Early resumption of cancer treatment after percutaneous coronary intervention: Impact on cardiovascular outcomes.

Document Type


Publication Date


Publication Title

JACC (Journal of the American College of Cardiology)


Background: There are no studies on the optimal timing of cancer therapy resumption after percutaneous coronary interventions (PCI). We aimed to describe the timing of cancer treatment resumption and its impact on cardiovascular outcomes after new-generation drug eluting stent (DES) implantation. Methods: Cancer patients undergoing PCI with DES at a quaternary cancer center from December 2014 to June 2017 were included. Patients with STEMI were excluded. Baseline demographics, post-PCI cardiovascular events, malignancy type, stage, and treatment were retrospectively analyzed. Results: We included 75 patients with a mean age of 65.9±10.4 years. Solid cancers were found in 53 (70.7%) patients, while 22 (29.3%) had hematologic cancers. Advanced cancer was found in 39 (52%) patients. After PCI, 34 (45.3%) patients were treated with chemotherapy, 5 (6.7%) with radiation therapy, 2 (2.7%) with surgery, and 10 (13.3%) with immunotherapy (Figure).
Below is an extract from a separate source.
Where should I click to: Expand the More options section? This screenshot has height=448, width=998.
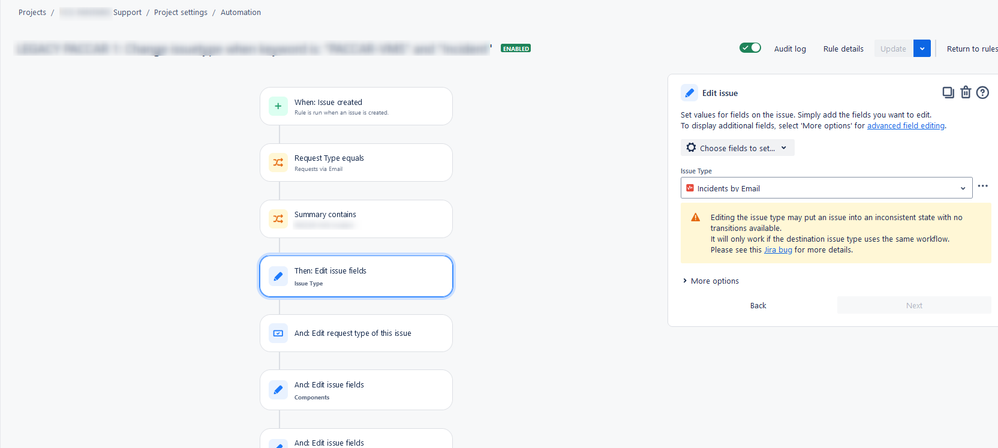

The median time for treatment resumption after PCI was 14 days for chemotherapy and 10 days for radiation therapy. There was no significant cardiovascular mortality in patients who resumed cancer treatment as early as 10-14 days after PCI. Conclusion: Restarting chemotherapy, immunotherapy, radiation therapy, or performing cancer-related surgery as early as 2 weeks post-PCI appears to be safe from a cardiovascular standpoint. The optimal timing of cancer treatment resumption after PCI with DES for maximal survival benefits requires further study.